──────── SELECTION

Highvacuum Soil Vapor Extraction System
In September 1994, the NMSHTD retained a second consultant, Daniel B. Stephens & Associates, Inc. (DBS&A) to design and implement a corrective action system at the Artesia Patrol Yard. Sections 3.1 and 3.2 outline DBS&A's rationale for and design of the high-vacuum SVE system for the Artesia Yard. The techniques used to enhance the recovery of petroleum vapors from the vadose zone are described in Sections 3.3 and 3.4. These techniques extended the operation of the high-vacuum SVE system and allowed a more effective cleanup of the vadose zone in preparation for the current phase of bioventing.
3.1 Evaluation for High-Vacuum Soil Vapor Extraction
Although the Artesia Yard was not an ideal site for the use of SVE technology, it was the most reasonable alternative, given the depth of contamination and the estimated volume of product that had been released. Excavation to the contamination depth of 55 or 60 feet bgs was not attractive from an operational or economic standpoint. Direct recovery of PSH was a very slow process (hand bailing was tried for a period of time, with limited success), especially for the conservatively estimated 50,000 gallons of gasoline that had been released over the years at this site.

────────────────
──────── DATA LINES

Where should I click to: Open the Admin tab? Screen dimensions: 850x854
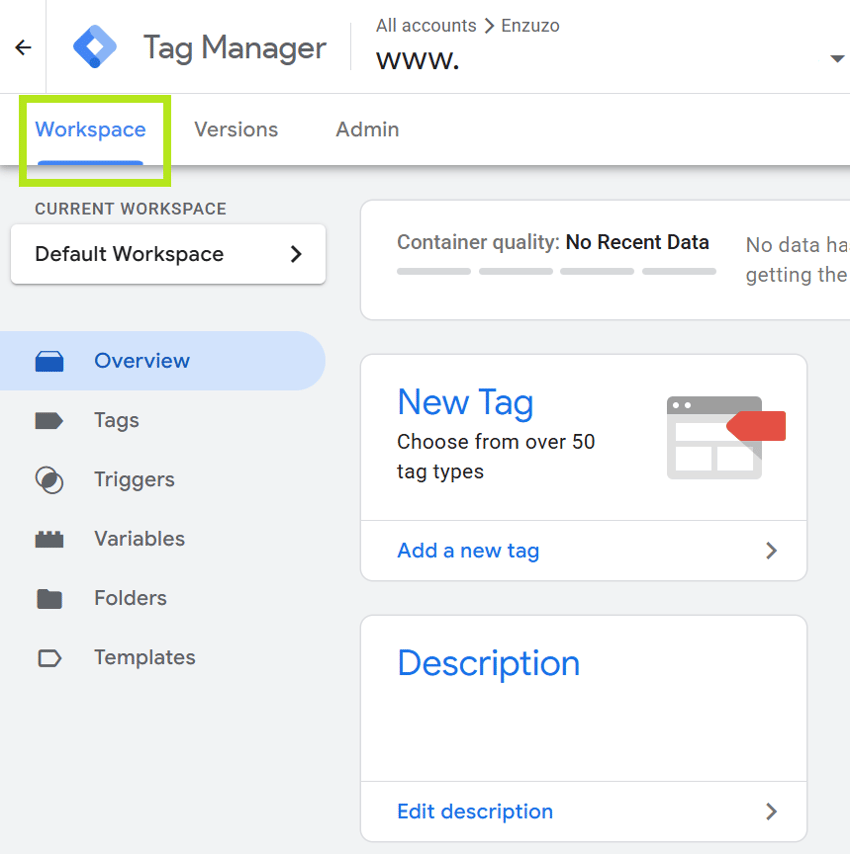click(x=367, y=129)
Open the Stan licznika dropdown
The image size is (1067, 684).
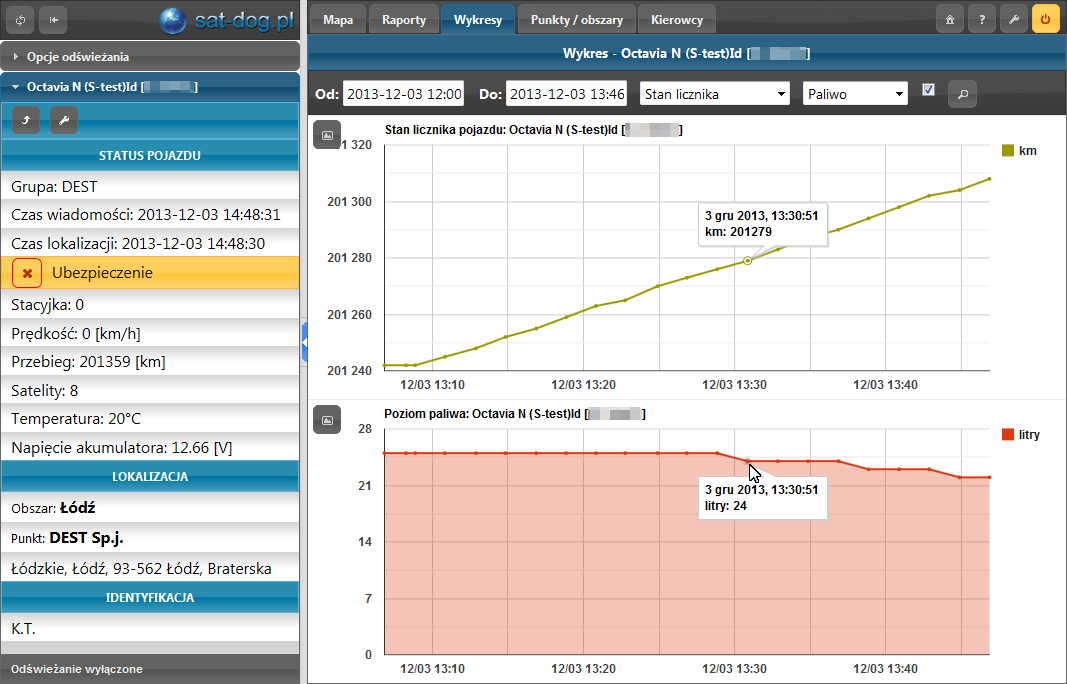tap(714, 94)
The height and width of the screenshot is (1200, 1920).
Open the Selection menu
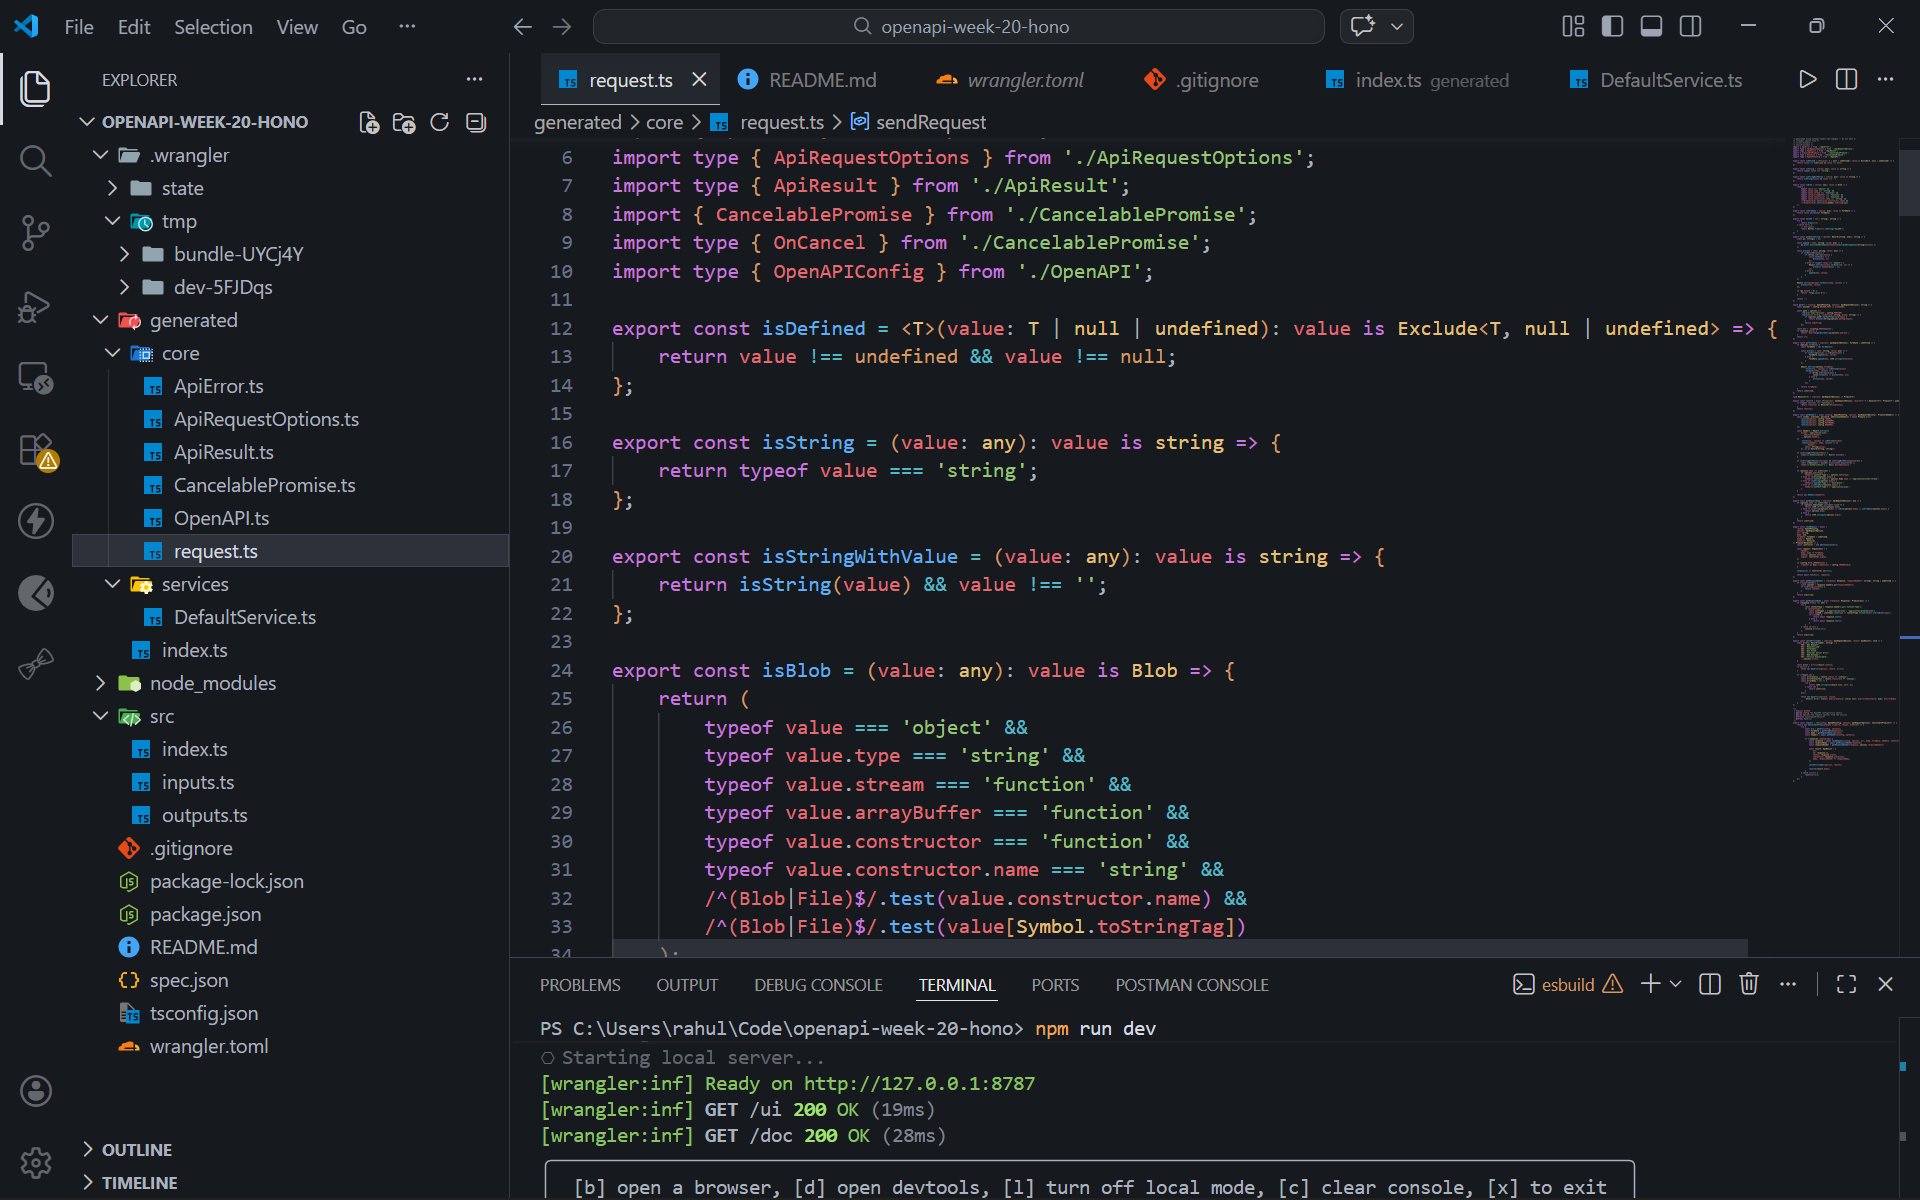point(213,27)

────────────────
──────── DATA LINES

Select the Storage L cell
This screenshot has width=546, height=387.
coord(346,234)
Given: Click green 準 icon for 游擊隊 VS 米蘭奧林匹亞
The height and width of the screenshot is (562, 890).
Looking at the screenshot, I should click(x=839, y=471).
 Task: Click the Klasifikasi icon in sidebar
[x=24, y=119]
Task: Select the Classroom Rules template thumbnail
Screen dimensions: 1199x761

────────────────

**EXERCISES:**
(1) From the Artesia Yard passage, return everything from "Highvacuum Soil Vapor" down to "phase of bioventing.".
(2) According to the Artesia Yard passage, how many gallons of gasoline were conservatively estimated to have been released at the site?
(3) Summarize the Artesia Yard passage in two sentences.
The data was drawn from a different source than the Artesia Yard passage.

**TASK RESULTS:**
(1)
Highvacuum Soil Vapor Extraction System
In September 1994, the NMSHTD retained a second consultant, Daniel B. Stephens & Associates, Inc. (DBS&A) to design and implement a corrective action system at the Artesia Patrol Yard. Sections 3.1 and 3.2 outline DBS&A's rationale for and design of the high-vacuum SVE system for the Artesia Yard. The techniques used to enhance the recovery of petroleum vapors from the vadose zone are described in Sections 3.3 and 3.4. These techniques extended the operation of the high-vacuum SVE system and allowed a more effective cleanup of the vadose zone in preparation for the current phase of bioventing.

(2) 50,000 gallons

(3) In September 1994, the NMSHTD retained Daniel B. Stephens & Associates, Inc. to design and implement a corrective action system at the Artesia Patrol Yard, which became a high-vacuum SVE system. Although the site was not ideal for SVE, it was the most reasonable alternative because excavation to 55 or 60 feet bgs was unattractive and direct recovery of PSH was very slow.